[Stored data]

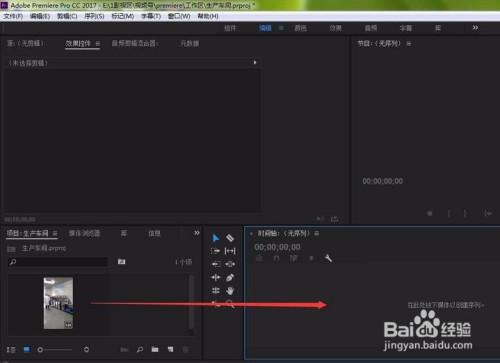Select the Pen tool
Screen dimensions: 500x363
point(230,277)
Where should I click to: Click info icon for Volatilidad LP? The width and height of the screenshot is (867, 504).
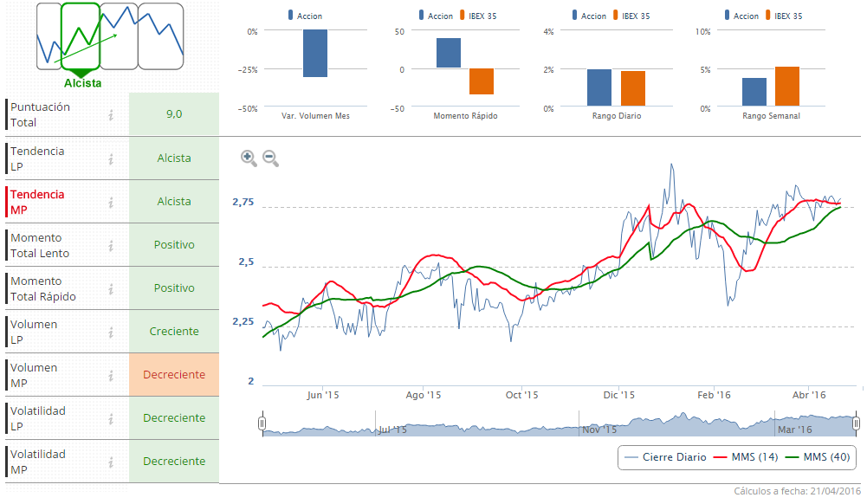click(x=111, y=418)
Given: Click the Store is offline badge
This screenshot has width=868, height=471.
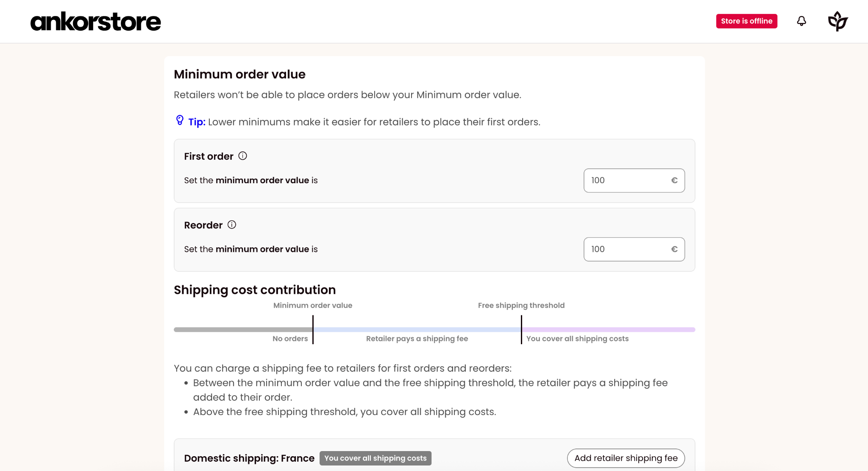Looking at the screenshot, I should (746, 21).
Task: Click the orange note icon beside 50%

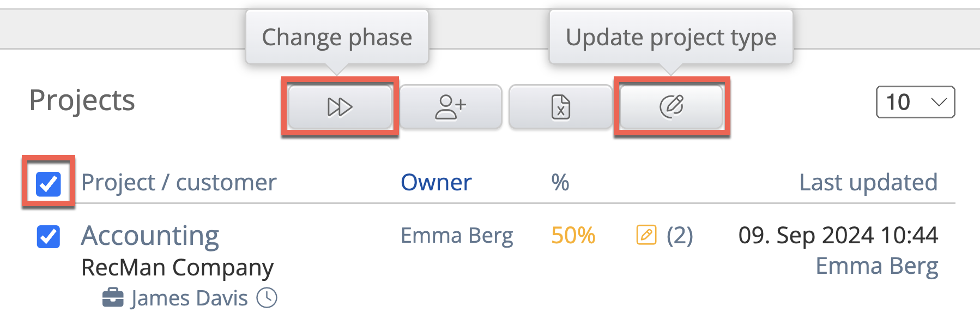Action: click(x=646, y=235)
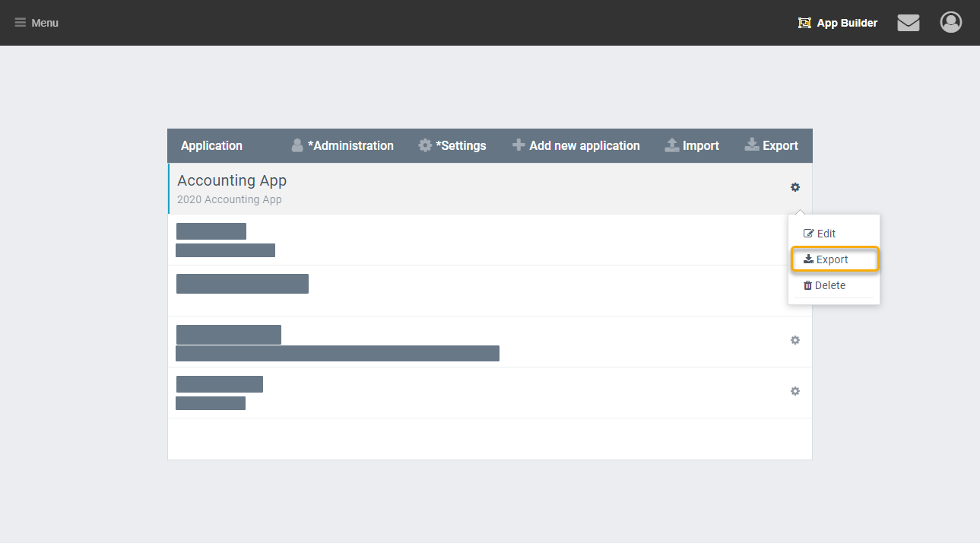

Assignment >>
From the line that holds "This screenshot has width=868, height=471." to the last line of the data, return those lines exactly and nothing else; both ends count, and pictures stay out.

Response to the exercise >>
This screenshot has width=868, height=471.
Looking at the screenshot, I should (746, 21).
Task: Click the orange note icon beside 50%

Action: click(x=646, y=235)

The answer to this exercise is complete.